Towards Diverse Scientific Hypothesis Search with Large Language Models
Abstract
Large language models are increasingly used to accelerate scientific discovery, especially in iteratively searching scientific hypotheses. Yet in many discovery settings the goal is not to identify a single ``best'' hypothesis: validation is noisy and expensive, multiple hypotheses can remain plausible, and scientists benefit from a set of high-quality but meaningfully diverse hypotheses that hedge against downstream uncertainty. Nevertheless, commonly used evolutionary search recipes tend to underemphasize this requirement, implicitly prioritizing optimization over exploration, and the resulting selection pressure during the search process leads to diversity collapse.
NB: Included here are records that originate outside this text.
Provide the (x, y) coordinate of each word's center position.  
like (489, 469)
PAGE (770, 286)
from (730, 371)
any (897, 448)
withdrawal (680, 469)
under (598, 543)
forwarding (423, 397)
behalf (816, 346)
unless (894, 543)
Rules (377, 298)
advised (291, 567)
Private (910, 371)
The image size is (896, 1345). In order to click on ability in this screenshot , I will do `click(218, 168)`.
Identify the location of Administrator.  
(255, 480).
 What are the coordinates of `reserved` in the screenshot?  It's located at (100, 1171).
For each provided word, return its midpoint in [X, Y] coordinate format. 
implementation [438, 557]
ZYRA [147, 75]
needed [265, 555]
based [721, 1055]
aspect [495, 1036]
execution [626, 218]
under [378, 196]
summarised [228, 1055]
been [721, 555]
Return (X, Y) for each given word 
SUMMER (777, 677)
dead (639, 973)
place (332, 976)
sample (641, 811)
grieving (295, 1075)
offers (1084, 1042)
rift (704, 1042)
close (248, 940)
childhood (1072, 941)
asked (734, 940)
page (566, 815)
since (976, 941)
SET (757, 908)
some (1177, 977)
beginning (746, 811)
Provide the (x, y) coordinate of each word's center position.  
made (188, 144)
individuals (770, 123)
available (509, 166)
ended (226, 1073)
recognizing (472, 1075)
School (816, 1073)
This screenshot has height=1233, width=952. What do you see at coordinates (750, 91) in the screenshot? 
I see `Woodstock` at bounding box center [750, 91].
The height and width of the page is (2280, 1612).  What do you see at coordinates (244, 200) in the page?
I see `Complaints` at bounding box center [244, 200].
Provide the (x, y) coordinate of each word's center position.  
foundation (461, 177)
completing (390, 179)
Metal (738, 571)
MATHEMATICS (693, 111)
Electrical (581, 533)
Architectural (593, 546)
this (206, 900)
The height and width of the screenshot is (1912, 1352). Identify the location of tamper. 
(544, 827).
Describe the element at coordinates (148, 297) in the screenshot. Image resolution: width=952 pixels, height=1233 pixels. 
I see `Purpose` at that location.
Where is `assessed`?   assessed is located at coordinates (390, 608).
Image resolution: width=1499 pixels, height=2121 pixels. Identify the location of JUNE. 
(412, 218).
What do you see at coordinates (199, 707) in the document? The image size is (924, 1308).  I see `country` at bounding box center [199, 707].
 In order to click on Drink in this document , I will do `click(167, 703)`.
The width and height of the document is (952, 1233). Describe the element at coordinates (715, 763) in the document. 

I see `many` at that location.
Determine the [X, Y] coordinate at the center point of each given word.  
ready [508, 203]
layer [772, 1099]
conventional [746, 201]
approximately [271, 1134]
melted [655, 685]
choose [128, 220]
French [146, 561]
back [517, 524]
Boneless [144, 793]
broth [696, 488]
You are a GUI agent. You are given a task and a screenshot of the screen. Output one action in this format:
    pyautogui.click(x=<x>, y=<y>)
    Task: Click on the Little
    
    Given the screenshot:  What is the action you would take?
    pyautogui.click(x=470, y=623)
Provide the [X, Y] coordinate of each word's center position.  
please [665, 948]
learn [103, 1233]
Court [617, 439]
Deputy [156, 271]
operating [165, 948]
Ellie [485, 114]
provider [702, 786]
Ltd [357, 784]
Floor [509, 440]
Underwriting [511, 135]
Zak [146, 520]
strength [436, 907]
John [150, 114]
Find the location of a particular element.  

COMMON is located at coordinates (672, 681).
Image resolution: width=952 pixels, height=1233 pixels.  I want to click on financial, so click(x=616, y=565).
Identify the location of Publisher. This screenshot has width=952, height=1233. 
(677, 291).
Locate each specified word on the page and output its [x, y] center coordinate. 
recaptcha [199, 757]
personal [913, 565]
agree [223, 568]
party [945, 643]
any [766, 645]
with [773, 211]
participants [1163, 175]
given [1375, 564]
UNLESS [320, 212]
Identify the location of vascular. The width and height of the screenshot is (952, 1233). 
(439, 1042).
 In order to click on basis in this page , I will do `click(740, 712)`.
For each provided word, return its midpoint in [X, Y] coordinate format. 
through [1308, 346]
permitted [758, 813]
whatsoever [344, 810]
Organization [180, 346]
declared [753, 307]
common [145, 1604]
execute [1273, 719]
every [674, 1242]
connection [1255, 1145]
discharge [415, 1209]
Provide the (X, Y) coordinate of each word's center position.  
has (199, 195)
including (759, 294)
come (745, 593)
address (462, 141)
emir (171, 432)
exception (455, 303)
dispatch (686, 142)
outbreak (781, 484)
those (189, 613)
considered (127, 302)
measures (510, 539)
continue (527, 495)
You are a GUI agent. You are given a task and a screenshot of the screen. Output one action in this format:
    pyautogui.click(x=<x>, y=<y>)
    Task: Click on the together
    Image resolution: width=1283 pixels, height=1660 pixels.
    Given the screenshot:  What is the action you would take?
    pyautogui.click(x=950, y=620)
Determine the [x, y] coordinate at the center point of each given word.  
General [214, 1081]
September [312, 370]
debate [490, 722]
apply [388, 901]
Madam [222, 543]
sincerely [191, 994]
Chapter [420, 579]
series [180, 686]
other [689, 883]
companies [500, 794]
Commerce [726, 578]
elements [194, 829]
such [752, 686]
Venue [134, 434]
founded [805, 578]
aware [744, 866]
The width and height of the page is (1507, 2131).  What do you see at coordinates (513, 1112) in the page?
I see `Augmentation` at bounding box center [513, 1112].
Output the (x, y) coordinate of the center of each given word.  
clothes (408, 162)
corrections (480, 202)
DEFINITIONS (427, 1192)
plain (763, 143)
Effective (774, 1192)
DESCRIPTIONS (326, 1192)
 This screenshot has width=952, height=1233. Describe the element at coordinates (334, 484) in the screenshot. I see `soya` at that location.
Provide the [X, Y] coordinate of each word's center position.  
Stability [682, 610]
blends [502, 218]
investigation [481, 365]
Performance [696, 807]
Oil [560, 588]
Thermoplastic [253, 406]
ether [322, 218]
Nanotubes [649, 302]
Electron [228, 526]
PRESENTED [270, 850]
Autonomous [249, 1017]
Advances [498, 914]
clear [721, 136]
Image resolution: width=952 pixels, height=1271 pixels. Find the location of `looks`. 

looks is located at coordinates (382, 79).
Motivated by these limitations, we formulate hypothesis search as a sampling problem, where the objective is to efficiently produce diverse, high-quality hypotheses under fixed validation budget. Building on this perspective, we propose, EvoDiverse, an evolutionary framework inspired by the classical parallel tempering algorithm that searches hypotheses at multiple temperature levels and enables principled information exchange across temperatures to improve exploration without disrupting convergence. Across domains including molecular discovery, equation discovery, and algorithm discovery, our approach consistently improves both hypothesis quality and diversity under the same validation budget, and produces candidate sets that remain robust under more expensive downstream computational validations.